Qui veut me quereller ?
Comparaissons ensemble,
Qui sera mon adversaire en jugement ?
Qu’il s’avance vers moi.
Oui, le Seigneur me vient en aide :
Qui donc me convaincrait de culpabilité ?
Oui, tous ceux-là comme un habit s’useront,
La teigne les mangera. » (50, 8-9)

Le Serviteur ne croit guère à la justice humaine : « ceux qui transcrivent la loi sont des faussaires qui tordent son sens » (Jr 8, 8). Il doit s’attendre au pire, mais il reste calme. Il n’a pas peur. Celui qui témoigne pour Dieu, ne doit pas craindre de témoigner jusqu’à risquer sa sécurité et sa vie. Il doit prendre des positions audacieuses qui peuvent mettre en jeu sa propre existence. Son courage repose sur sa certitude de pratiquer la justice et d’avoir Dieu lui-même comme juge. Tous peuvent porter plainte contre lui et le condamner, peu importe car la vraie justice ne dépend pas d’eux (50, 9). Pour la première fois apparaît l’idée que le porte-parole de Dieu accepte sa souffrance. Il sait qu’il n’est pas coupable : il sait que Dieu est du côté de ceux qui le servent fidèlement.

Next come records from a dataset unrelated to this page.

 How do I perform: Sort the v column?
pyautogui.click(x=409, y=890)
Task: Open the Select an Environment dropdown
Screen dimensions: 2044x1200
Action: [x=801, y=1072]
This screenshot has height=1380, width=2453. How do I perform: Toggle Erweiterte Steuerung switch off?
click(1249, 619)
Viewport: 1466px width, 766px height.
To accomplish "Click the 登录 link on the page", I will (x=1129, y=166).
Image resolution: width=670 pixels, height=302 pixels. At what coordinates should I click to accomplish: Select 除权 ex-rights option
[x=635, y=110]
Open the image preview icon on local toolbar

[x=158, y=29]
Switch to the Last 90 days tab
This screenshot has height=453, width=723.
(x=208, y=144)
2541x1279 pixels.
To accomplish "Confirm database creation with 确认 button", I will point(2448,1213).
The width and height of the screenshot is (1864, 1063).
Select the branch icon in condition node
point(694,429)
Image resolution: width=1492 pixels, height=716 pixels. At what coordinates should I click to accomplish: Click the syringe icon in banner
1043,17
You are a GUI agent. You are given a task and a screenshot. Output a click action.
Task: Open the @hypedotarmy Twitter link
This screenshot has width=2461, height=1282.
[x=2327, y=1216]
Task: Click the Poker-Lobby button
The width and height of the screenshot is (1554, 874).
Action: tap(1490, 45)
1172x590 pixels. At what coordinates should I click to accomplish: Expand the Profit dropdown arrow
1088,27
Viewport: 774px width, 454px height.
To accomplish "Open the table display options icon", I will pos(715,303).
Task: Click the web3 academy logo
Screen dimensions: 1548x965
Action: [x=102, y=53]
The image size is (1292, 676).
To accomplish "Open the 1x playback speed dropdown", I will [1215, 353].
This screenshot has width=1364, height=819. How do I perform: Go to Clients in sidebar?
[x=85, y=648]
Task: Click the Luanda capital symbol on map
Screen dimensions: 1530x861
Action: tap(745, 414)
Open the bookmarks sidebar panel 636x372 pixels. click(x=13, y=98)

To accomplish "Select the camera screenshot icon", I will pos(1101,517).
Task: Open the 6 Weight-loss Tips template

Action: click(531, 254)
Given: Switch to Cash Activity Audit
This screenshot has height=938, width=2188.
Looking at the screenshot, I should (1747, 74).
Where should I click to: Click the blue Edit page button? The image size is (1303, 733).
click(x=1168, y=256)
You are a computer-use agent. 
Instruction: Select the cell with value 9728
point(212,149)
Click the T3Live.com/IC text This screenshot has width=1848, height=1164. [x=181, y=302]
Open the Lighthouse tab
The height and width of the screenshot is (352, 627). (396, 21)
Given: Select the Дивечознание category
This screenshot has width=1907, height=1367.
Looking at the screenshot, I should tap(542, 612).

Ainsi dans ce troisième chant, le serviteur pour accomplir sa mission doit s’en tenir en toutes choses à Dieu, et ouvrir l’oreille à sa parole. Il doit être attentif aux besoins de ses frères découragés pour leur apporter une vraie parole de réconfort, une parole qui rejoigne leur situation. Il doit tenir ferme la justice de Dieu, qui n’est pas toujours acceptée par la justice des hommes. Il ne doit pas reculer devant la répression, mais demeurer ferme même s’il s’agit de dénoncer le système d’injustice qui dirige le monde.